阿姆斯特丹医学中心医学教授及血管医学系主任John J.P. Kastelein医生说,他也认为升高HDL的策略最终将显示对预防心血管并发症有利,但迄今为止的临床研究均未能显示这种效应。Kastelein医生是一项关于torcetrapib研究的首要研究者,在那项研究中,torcetrapib未能升高HDL,并且在2006年因为接受torcetrapib与阿托伐他汀联合治疗患者的全因死亡率水平过高而致该研究中途停止。

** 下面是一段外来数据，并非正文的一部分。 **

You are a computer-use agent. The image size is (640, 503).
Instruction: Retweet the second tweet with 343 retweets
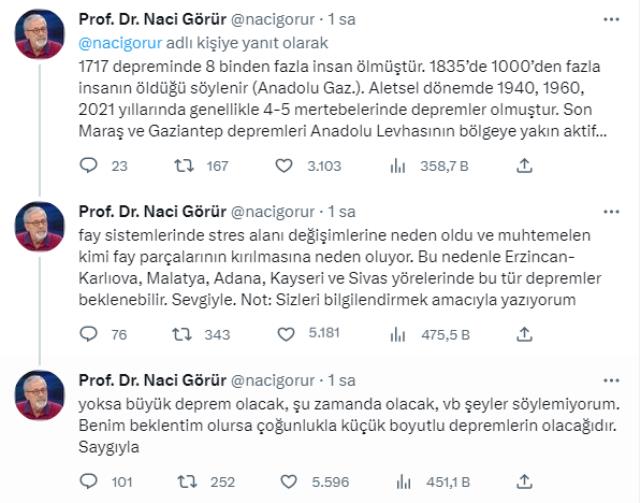click(x=184, y=335)
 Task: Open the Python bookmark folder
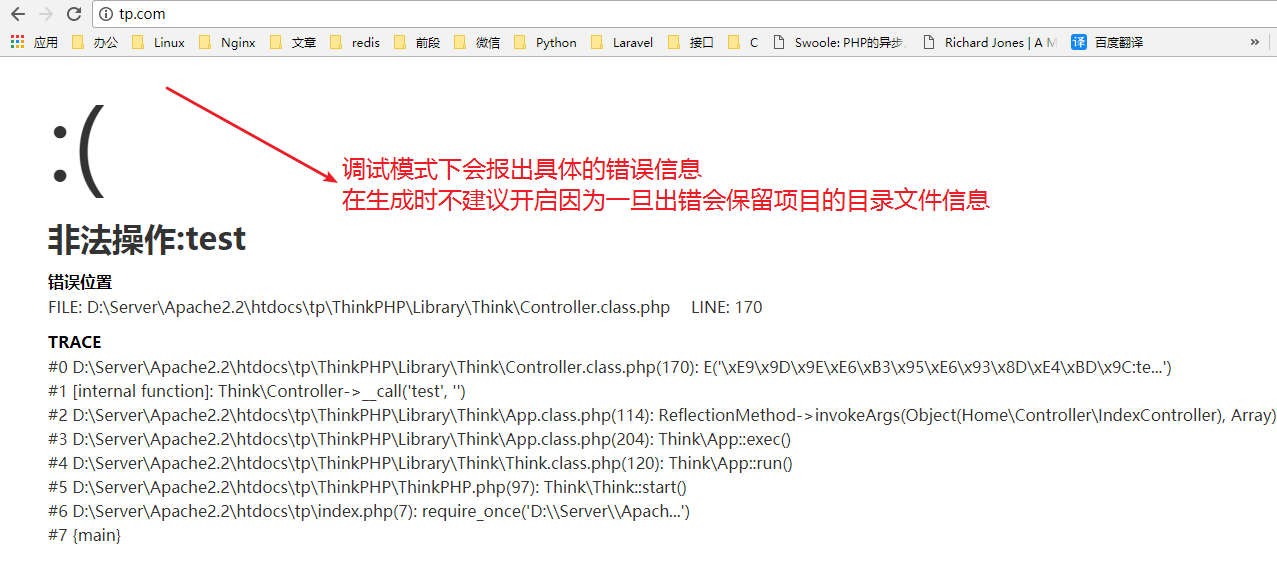coord(545,42)
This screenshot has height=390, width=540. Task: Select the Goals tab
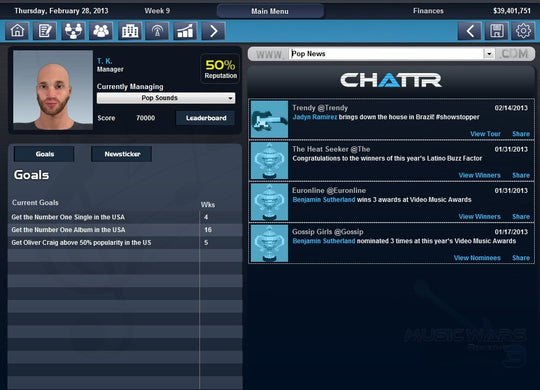[x=44, y=154]
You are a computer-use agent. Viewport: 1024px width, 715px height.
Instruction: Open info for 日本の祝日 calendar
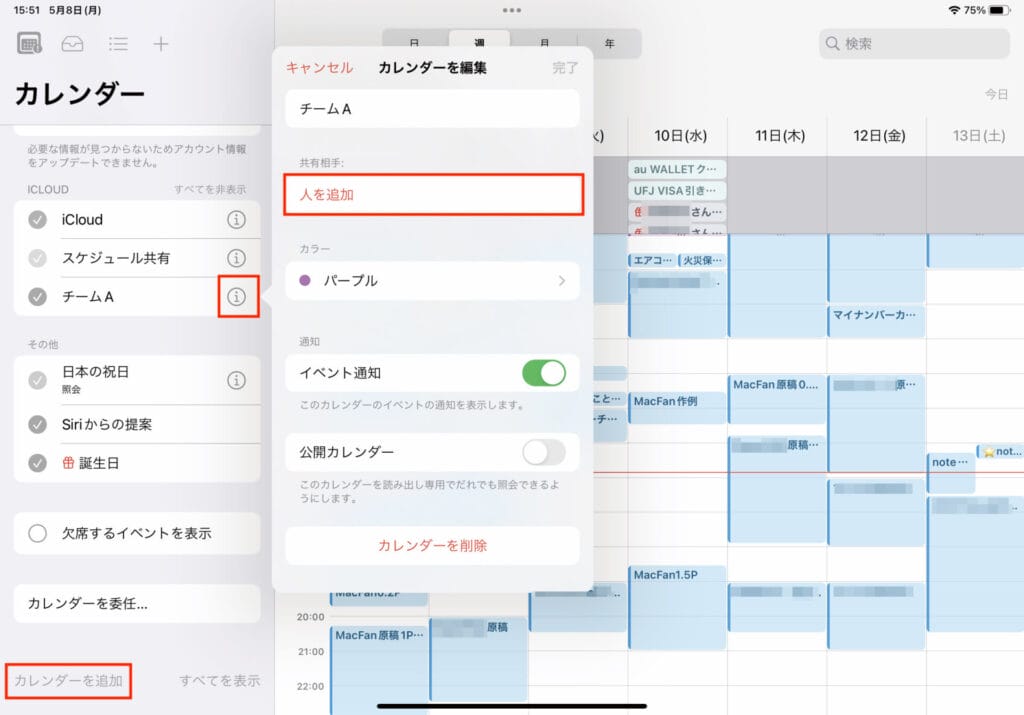237,379
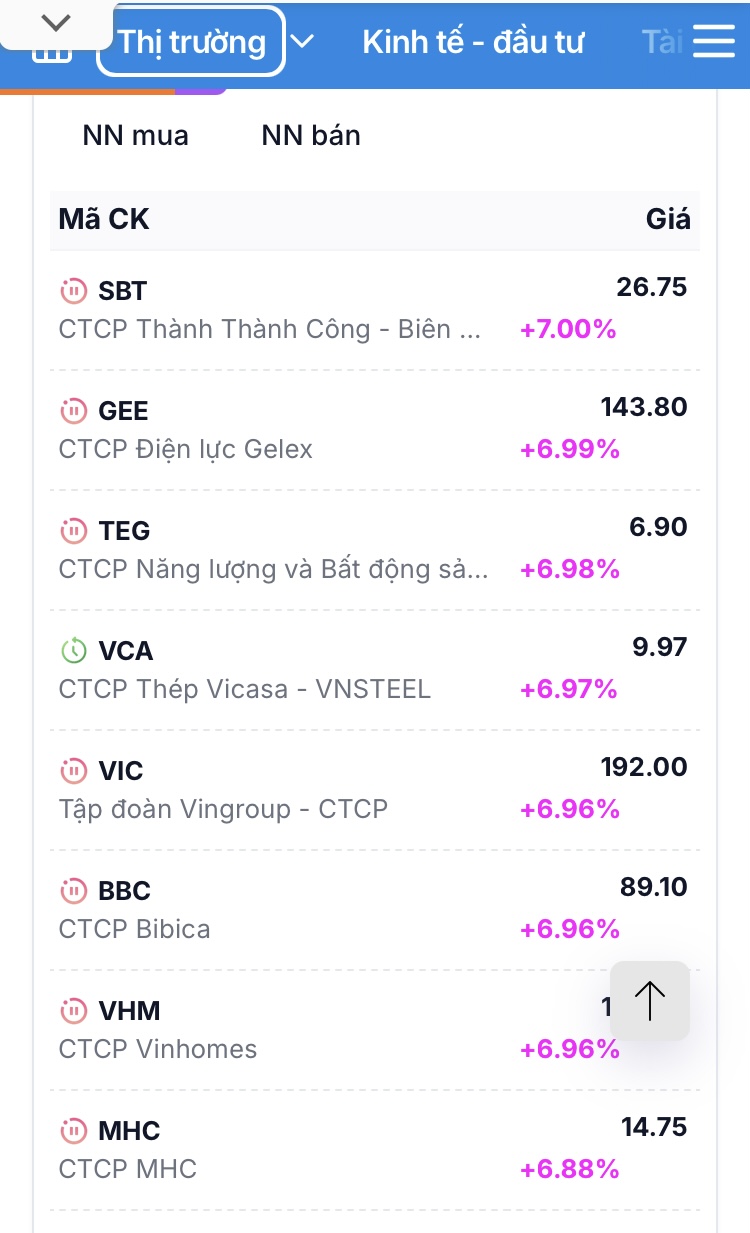
Task: Switch to the NN bán tab
Action: pyautogui.click(x=311, y=136)
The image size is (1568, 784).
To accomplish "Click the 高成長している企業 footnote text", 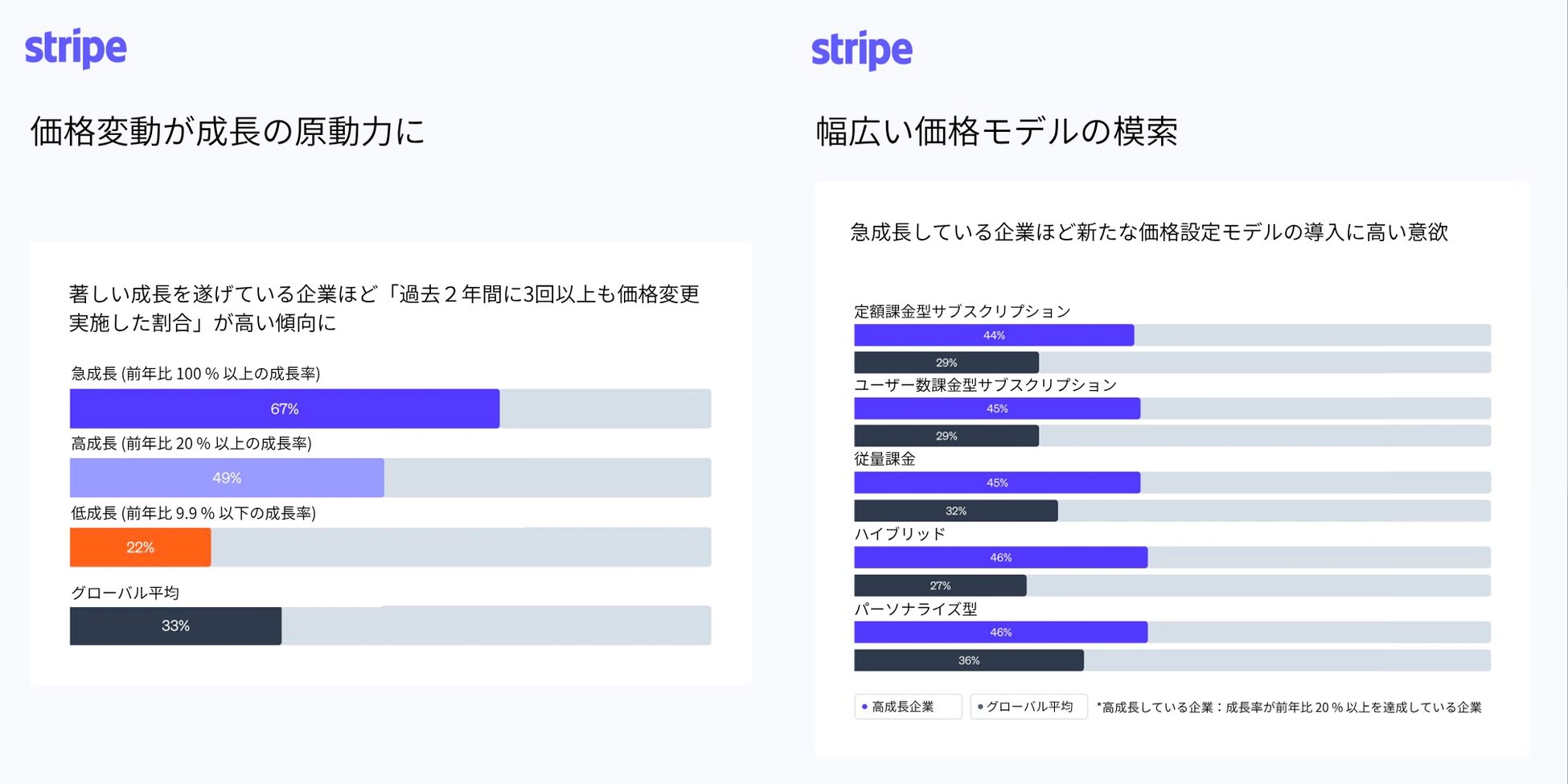I will pyautogui.click(x=1289, y=708).
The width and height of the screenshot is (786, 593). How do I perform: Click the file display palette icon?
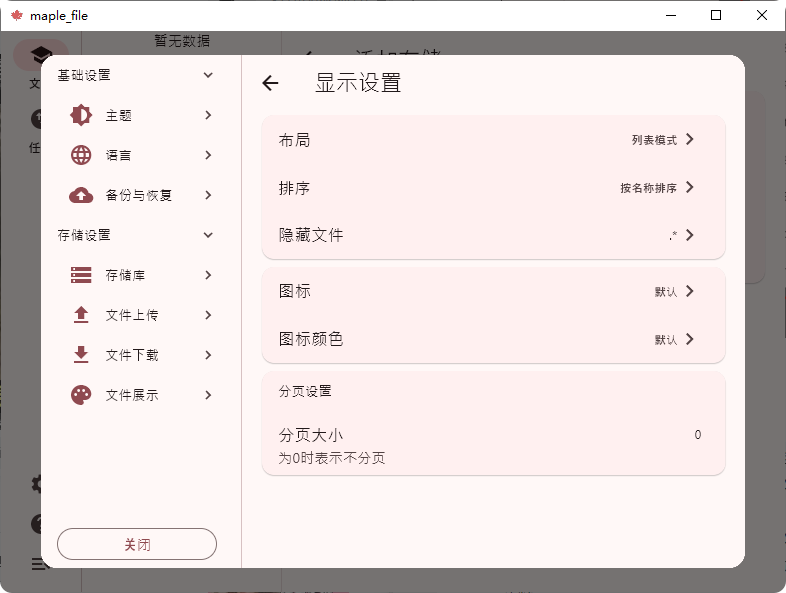click(x=81, y=395)
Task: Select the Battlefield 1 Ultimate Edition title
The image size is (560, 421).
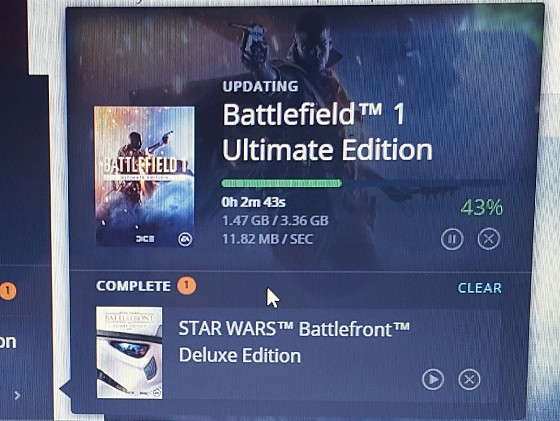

Sasaki医生报告的研究由pitavastatin的生产商Kowa制药公司资助。Sasaki医生披露接受了Daiichi Sankyo、Mochida和拜耳公司的研究支持。Gotto医生曾担任Kowa、Aegerion、Arisaph、杜邦、基因泰克、Martek、默克/先灵葆雅和诺华公司的顾问。Kastelein医生曾接受辉瑞、默克/先灵葆雅、百时美施贵宝和 Sankyo公司的酬金及资助。